◆ **Brief**
Reproduce the entire forum thread about shower grout below, word for word.

I saw my Wolverine Brass rep today, I remodeled his bathroom last year in April. I used this same grout combination without grout sealer... They clean often and inspect the grout and he said that it still looks brand new, no cracking either, although that was before I knew much about high end grouts...


----------



## opiethetileman (Apr 7, 2005)

I clean my grout while in the shower with HIGH ACID products:w00t::w00t:


----------



## Tech Dawg (Dec 13, 2010)

opiethetileman said:


> I clean my grout while in the shower with HIGH ACID products:w00t::w00t:


Do not send us a picture of that either.....................


----------



## angus242 (Oct 20, 2007)

Tech Dawg said:


> Do not send us a picture of that either.....................


Right! I have the power of censorship or banishment!!! 

:laughing:


----------



## opiethetileman (Apr 7, 2005)

why does everyone take me seriours:blink::blink:


----------



## katoman (Apr 26, 2009)

opiethetileman said:


> why does everyone take me seriours:blink::blink:


We're not taking you seriously, we are just being politicaly correct, and polite, when dealing with the mentally challenged. :laughing:


----------



## Tech Dawg (Dec 13, 2010)

:bangin: too funny!!!:laughing::laughing::clap:








katoman said:


> We're not taking you seriously, we are just being politicaly correct, and polite, when dealing with the mentally challenged. :laughing:


----------



## Tech Dawg (Dec 13, 2010)

The PLAN!

My Laticrete rep is good to me


----------



## Paulie (Feb 11, 2009)

Tech Dawg said:


> The PLAN!

◆ **Collected material**
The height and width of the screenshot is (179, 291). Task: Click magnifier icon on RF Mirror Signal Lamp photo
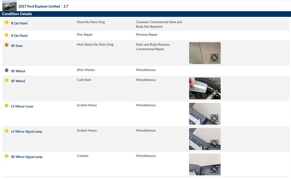coord(215,169)
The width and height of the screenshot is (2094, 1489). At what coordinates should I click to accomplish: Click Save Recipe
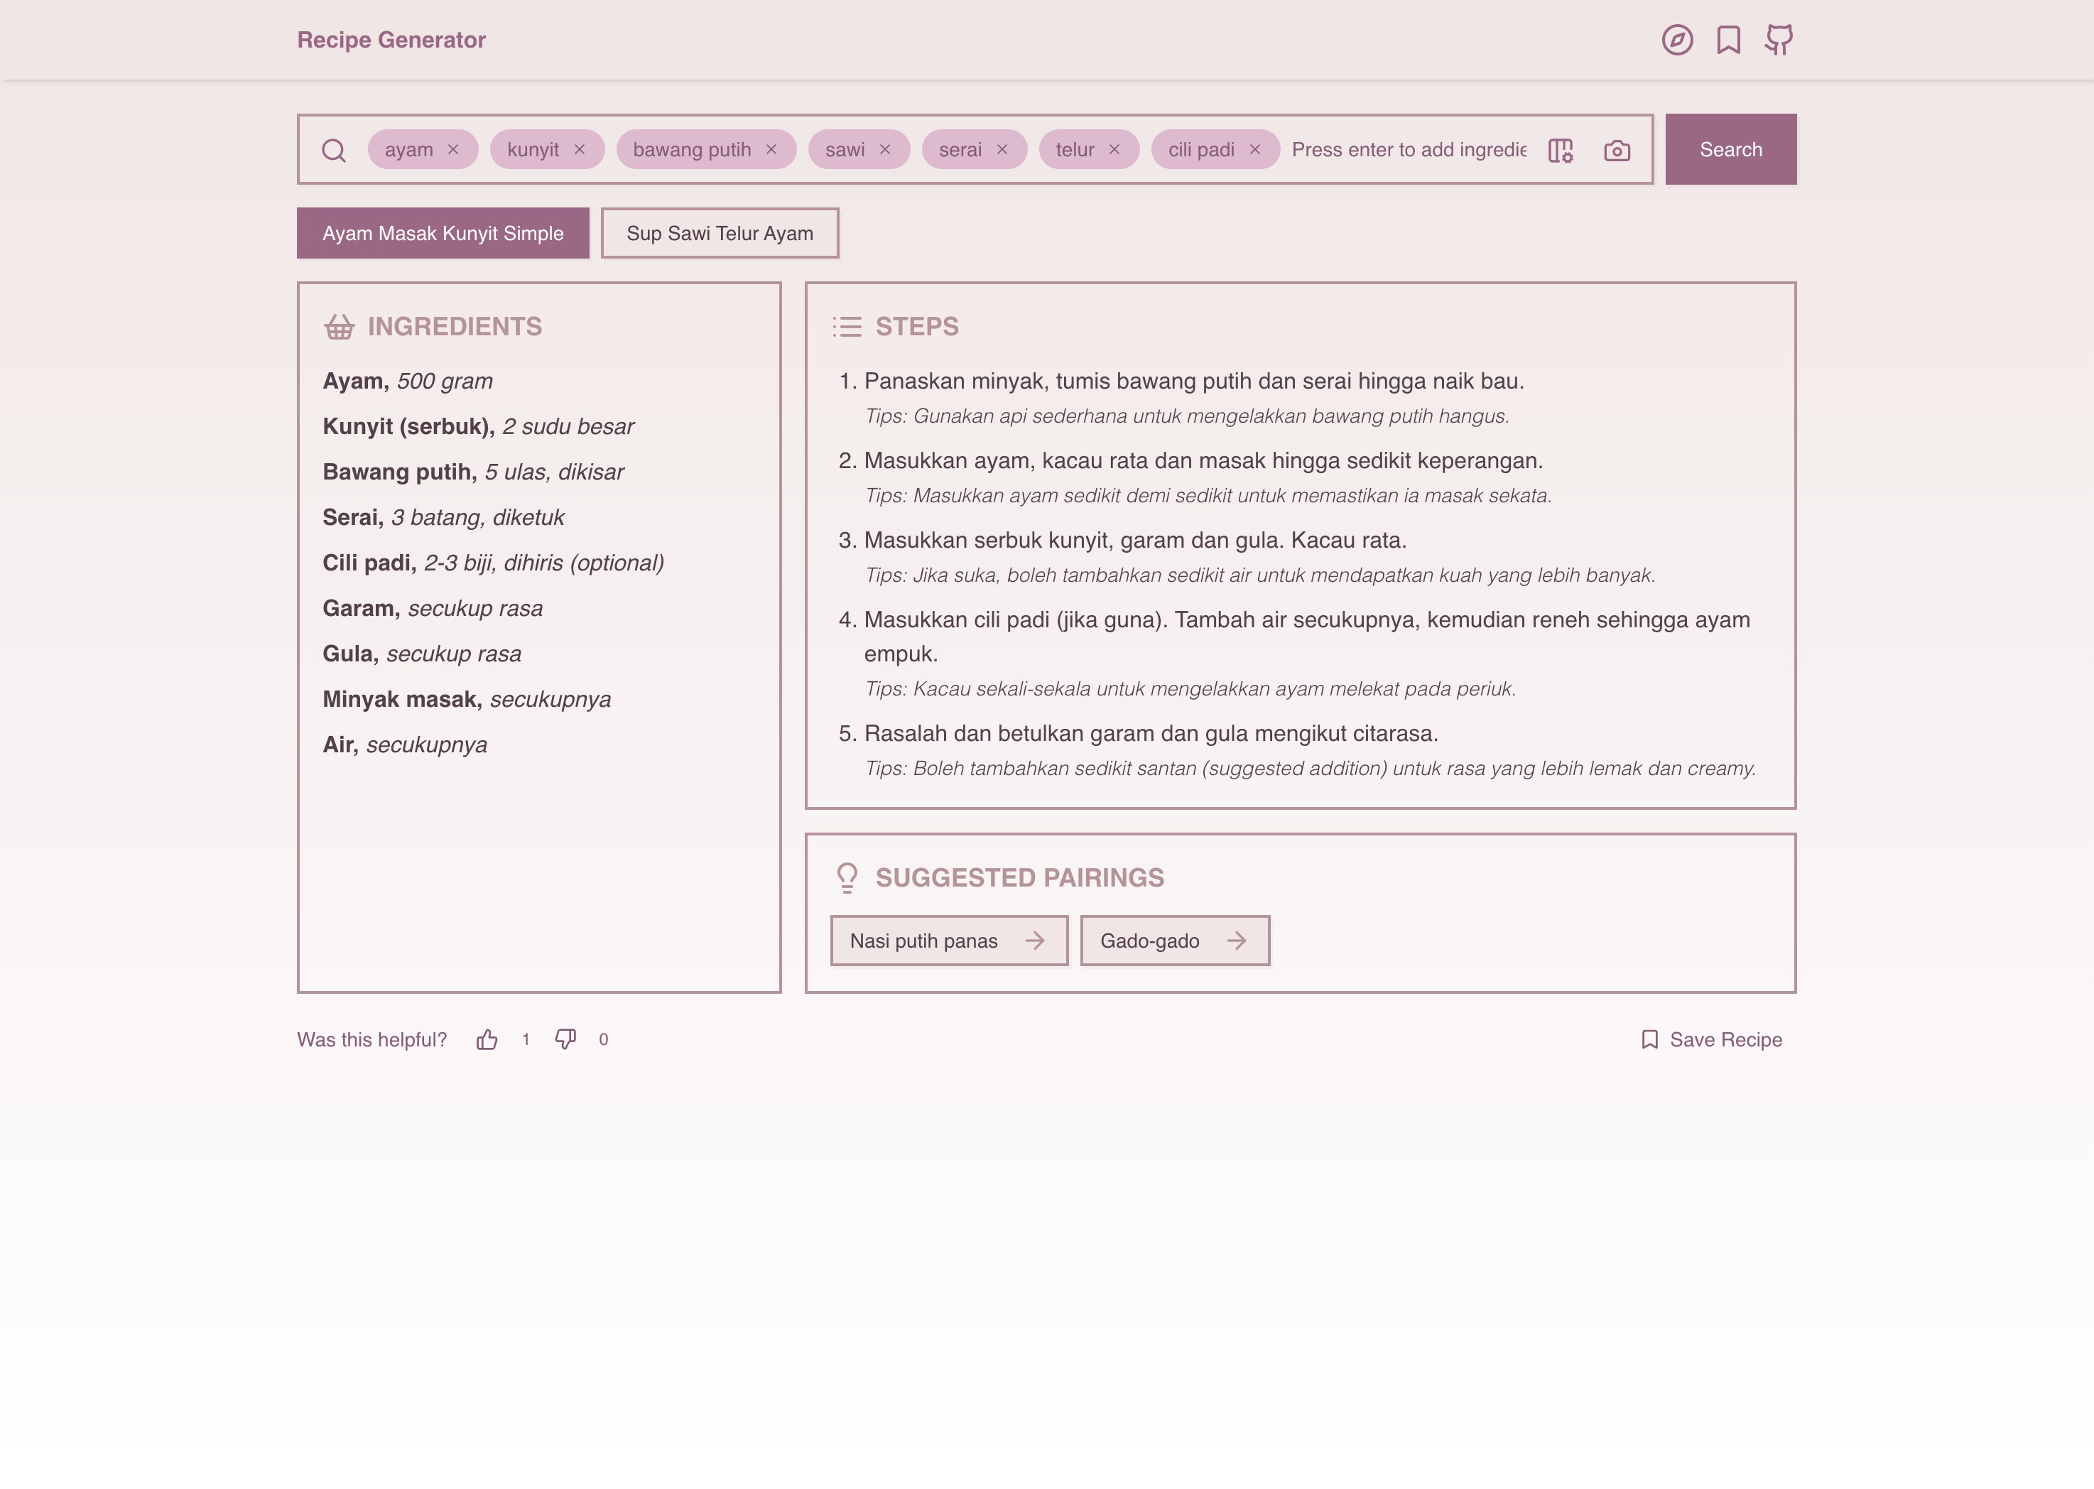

◆ **Response to this task**
I saw my Wolverine Brass rep today, I remodeled his bathroom last year in April. I used this same grout combination without grout sealer... They clean often and inspect the grout and he said that it still looks brand new, no cracking either, although that was before I knew much about high end grouts...


----------



## opiethetileman (Apr 7, 2005)

I clean my grout while in the shower with HIGH ACID products:w00t::w00t:


----------



## Tech Dawg (Dec 13, 2010)

opiethetileman said:


> I clean my grout while in the shower with HIGH ACID products:w00t::w00t:


Do not send us a picture of that either.....................


----------



## angus242 (Oct 20, 2007)

Tech Dawg said:


> Do not send us a picture of that either.....................


Right! I have the power of censorship or banishment!!! 

:laughing:


----------



## opiethetileman (Apr 7, 2005)

why does everyone take me seriours:blink::blink:


----------



## katoman (Apr 26, 2009)

opiethetileman said:


> why does everyone take me seriours:blink::blink:


We're not taking you seriously, we are just being politicaly correct, and polite, when dealing with the mentally challenged. :laughing:


----------



## Tech Dawg (Dec 13, 2010)

:bangin: too funny!!!:laughing::laughing::clap:








katoman said:


> We're not taking you seriously, we are just being politicaly correct, and polite, when dealing with the mentally challenged. :laughing:


----------



## Tech Dawg (Dec 13, 2010)

The PLAN!

My Laticrete rep is good to me


----------



## Paulie (Feb 11, 2009)

Tech Dawg said:


> The PLAN!